Schriftliche Aufgabe 1: Wie lautet im Text über Radhosen der Abschnitt von „Zieht man unter“ bis einschließlich „Tour komplett waschen?“? Gib ihn wortgetreu wieder.
Schriftliche Aufgabe 2: Wie sieht in den Einträgen der Abschnitt von der Zeile mit „Where should I click to: Tap the blue“ bis einschließlich der Zeile mit „tap(289, 215)“ aus, wenn „orange“ durch „red“ ersetzt wird? Gib nur diese Zeilen aus und lass alles Übrige unverändert.

Textauszug:
+ + +
# Mit Unterwäsche unter Radhose oder ohne?



## bib_x (23. August 2008)

Hi, hab mal eine Frage:

Zieht man unter eine Radhose (mit Trägern und Sitzpolster) eigentlich Unterhosen an? Das wäre doch hygiensicher.

Wenn man ohne Unterwäsche fährt, kann man dann den Sitzpolster, der ja an den Genitalien anliegt, getrennt waschen? Oder muss man die komplette Hose nach jeder Tour komplett waschen?

Schadet das viele Waschen der Hose dann nicht, wenn man die jeden zweiten Tag in die Waschmaschine haut?


----------



## Fusion-Racer (23. August 2008)

Bei Hosen mit Sitzpolster zieht man nie Unterwäsche an, u.A. wegen Reibung.
Ich wasche meine Hosen nach jeder Tour und die halten trotzdem ein paar Jahre, also richtig schaden tut es den Hosen nicht.


----------



## MTB-News.de




----------



## hebbo (23. August 2008)

Servus!

Immer ohne.

Normal reichts wenn du das Sitzpolster mit einem milden Waschmittel von Hand wäschst. Es gibt auch spezielle Waschmittel dafür.


----------



## apoptygma (23. August 2008)

Ohne...sagt auch ein Mädchen 

Und ich hab an meiner Waschmaschine so ein Mini-Schonwäsche-Dingensprogramm, da kommen die Klamotten nach der Tour rein.


----------



## bib_x (23. August 2008)

Hm, ich werds wohl mal so machen, daß ich nach jeder Ausfahrt das Sitzpolster mit einem Kurzprogramm in die Waschmaschine stecke und die restliche Hose dann je nach Bedarf/Gestank ;-).

Aus was bestehen diese Sitzpolster denn? Saugen die Feuchtigkeit auf?


----------



## hebbo (23. August 2008)

Noch ein Tipp für die Waschmaschine: Nimm ein Wäschenetz, dann kann der Einsatz nicht so leicht ausreissen.


----------



## apoptygma (23. August 2008)
+ + +
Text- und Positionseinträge
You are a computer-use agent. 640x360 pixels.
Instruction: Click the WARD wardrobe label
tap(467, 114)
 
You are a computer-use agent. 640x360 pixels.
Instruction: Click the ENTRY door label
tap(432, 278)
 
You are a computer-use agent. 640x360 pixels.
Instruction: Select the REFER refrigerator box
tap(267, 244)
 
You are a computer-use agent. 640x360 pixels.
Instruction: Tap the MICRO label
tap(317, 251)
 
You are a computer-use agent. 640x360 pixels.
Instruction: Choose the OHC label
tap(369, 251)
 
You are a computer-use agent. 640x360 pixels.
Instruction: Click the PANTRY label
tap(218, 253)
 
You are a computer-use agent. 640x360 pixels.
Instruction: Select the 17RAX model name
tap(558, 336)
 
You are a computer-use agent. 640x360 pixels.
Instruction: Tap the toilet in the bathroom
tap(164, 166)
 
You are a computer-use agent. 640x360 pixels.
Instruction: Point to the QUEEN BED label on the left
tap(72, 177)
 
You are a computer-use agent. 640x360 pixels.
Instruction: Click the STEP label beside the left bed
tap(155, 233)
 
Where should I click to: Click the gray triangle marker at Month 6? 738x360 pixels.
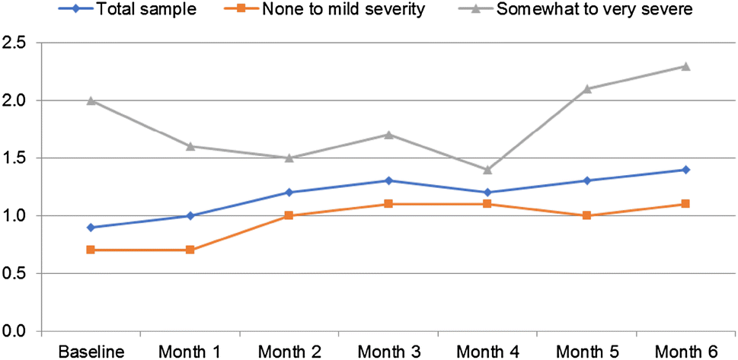tap(685, 66)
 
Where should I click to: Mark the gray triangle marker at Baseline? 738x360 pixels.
tap(91, 100)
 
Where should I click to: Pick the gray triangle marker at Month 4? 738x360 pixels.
tap(487, 170)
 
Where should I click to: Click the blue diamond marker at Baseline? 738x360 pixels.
tap(91, 227)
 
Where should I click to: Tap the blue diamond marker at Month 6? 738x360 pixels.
tap(685, 170)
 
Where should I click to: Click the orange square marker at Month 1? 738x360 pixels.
tap(190, 250)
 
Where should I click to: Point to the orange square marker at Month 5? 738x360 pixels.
tap(586, 215)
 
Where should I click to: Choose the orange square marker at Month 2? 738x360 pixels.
tap(289, 215)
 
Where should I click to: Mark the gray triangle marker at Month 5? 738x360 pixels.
tap(586, 89)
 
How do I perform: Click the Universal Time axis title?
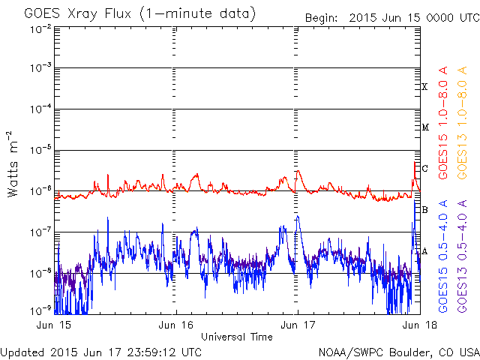(236, 337)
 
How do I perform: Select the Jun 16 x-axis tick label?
(177, 325)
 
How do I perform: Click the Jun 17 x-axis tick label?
(298, 325)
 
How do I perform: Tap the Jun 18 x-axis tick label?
(414, 325)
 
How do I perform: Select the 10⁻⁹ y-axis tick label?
(40, 309)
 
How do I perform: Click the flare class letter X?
(424, 87)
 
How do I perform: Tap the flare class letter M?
(424, 128)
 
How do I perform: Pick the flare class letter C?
(424, 169)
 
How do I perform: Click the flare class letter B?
(424, 209)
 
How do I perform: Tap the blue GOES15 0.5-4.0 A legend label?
(443, 256)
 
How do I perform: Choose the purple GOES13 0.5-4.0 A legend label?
(463, 256)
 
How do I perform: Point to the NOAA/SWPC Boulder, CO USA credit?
(398, 351)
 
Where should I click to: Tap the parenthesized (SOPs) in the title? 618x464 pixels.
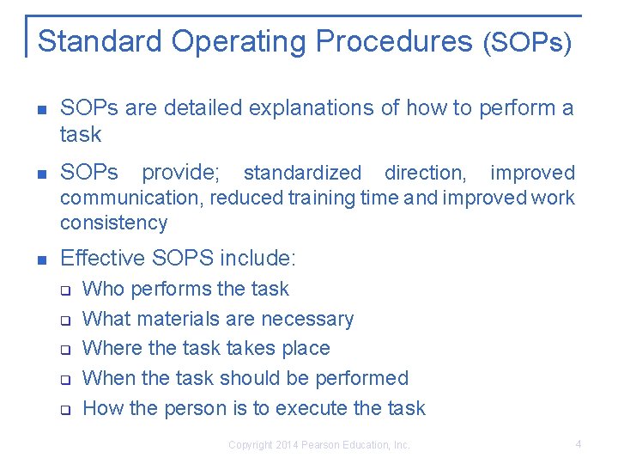pyautogui.click(x=527, y=42)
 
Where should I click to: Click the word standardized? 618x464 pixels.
pyautogui.click(x=302, y=173)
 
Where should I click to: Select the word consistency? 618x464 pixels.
pyautogui.click(x=113, y=223)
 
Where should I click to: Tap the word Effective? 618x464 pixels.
pyautogui.click(x=95, y=258)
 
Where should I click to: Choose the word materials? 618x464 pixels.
pyautogui.click(x=179, y=319)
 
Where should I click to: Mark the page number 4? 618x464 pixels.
pyautogui.click(x=579, y=444)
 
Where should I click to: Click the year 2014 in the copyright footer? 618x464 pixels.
pyautogui.click(x=288, y=445)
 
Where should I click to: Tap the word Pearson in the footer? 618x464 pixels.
pyautogui.click(x=320, y=445)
+ + +
Richtiges Ergebnis 1:
Zieht man unter eine Radhose (mit Trägern und Sitzpolster) eigentlich Unterhosen an? Das wäre doch hygiensicher.

Wenn man ohne Unterwäsche fährt, kann man dann den Sitzpolster, der ja an den Genitalien anliegt, getrennt waschen? Oder muss man die komplette Hose nach jeder Tour komplett waschen?

Richtiges Ergebnis 2:
Where should I click to: Tap the blue diamond marker at Month 6? 738x360 pixels.
tap(685, 170)
 
Where should I click to: Click the red square marker at Month 1? 738x360 pixels.
tap(190, 250)
 
Where should I click to: Point to the red square marker at Month 5? 738x360 pixels.
tap(586, 215)
 
Where should I click to: Choose the red square marker at Month 2? 738x360 pixels.
tap(289, 215)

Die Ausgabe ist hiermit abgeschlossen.